Despite a booming economy, many Americans are having trouble paying credit card bills, industry observers warn.
An increasing number of auto borrowers are also asking for more time to pay.
These trends disturb card industry experts.
“It is a problem we should watch,” says Bill Hardekopf, founder of LowCards.com.
“I would say that credit card defaults is definitely a cause for concern,” says Joe Resendiz, an analyst with ValuePenguin, which tracks the credit industry.
Resendiz noted the recent second-quarter net credit card default numbers rose for Bank of America and JPMorgan. In an otherwise rosy report, the amount of in-default charge card bills rose by 10 percent and 9 percent, respectively, compared with the same period in 2017.
But JPMorgan charge-off rates remain “low” on a historical basis, said spokeswoman Betty Riess.
The latest numbers also come at the same time that those with the poorest credit card records — subprime borrowers — saw their credit card debt increase by 26 percent, ValuePenguin said.
Another observer, LendingTree.com, noted a $16.25 billion increase in revolving debt in May. “This was the biggest May jump since 1995,” it said. Revolving debt is the card debt that is carried from month to month, usually at high interest rates because a card, unlike a house, is an unsecured debt.

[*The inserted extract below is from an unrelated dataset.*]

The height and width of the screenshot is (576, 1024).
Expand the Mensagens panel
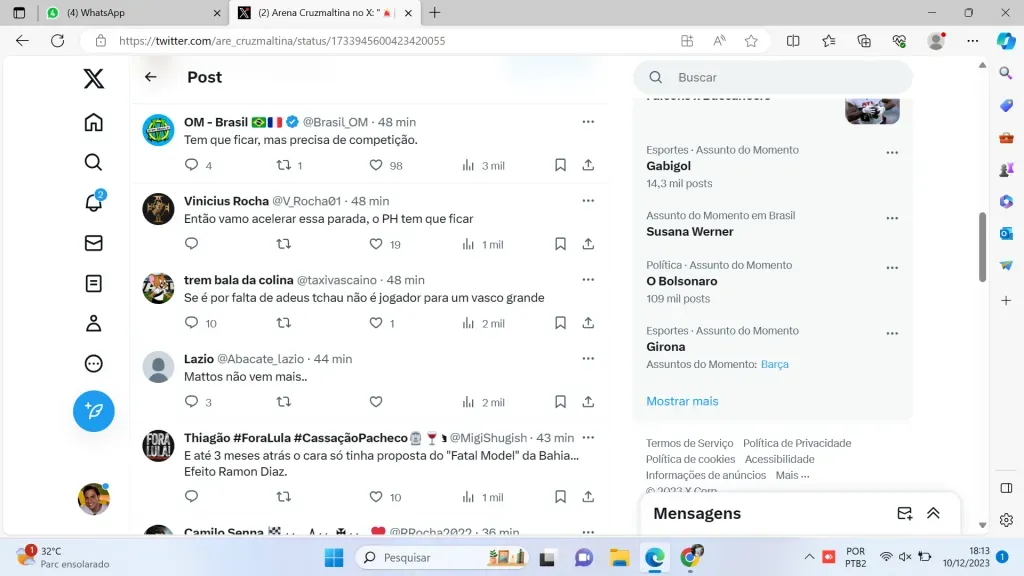(x=933, y=513)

Revolving and non-revolving debt is currently at $3.86 trillion, LendingTree said. It predicts it will pass $4 trillion this year.
Some borrowers, credit industry analysts say, are forgetting the disasters of 2008. That’s when a sudden recession left many Americans without jobs and big banks with huge unpaid debts.
Resendiz said most big banks are seeing default rates rise. The credit card default rate rose in the latest Federal Reserve numbers to 3.65 percent.
This was the seventh straight quarterly increase, yet still far from the 2008 numbers, when default rates were above 10 percent.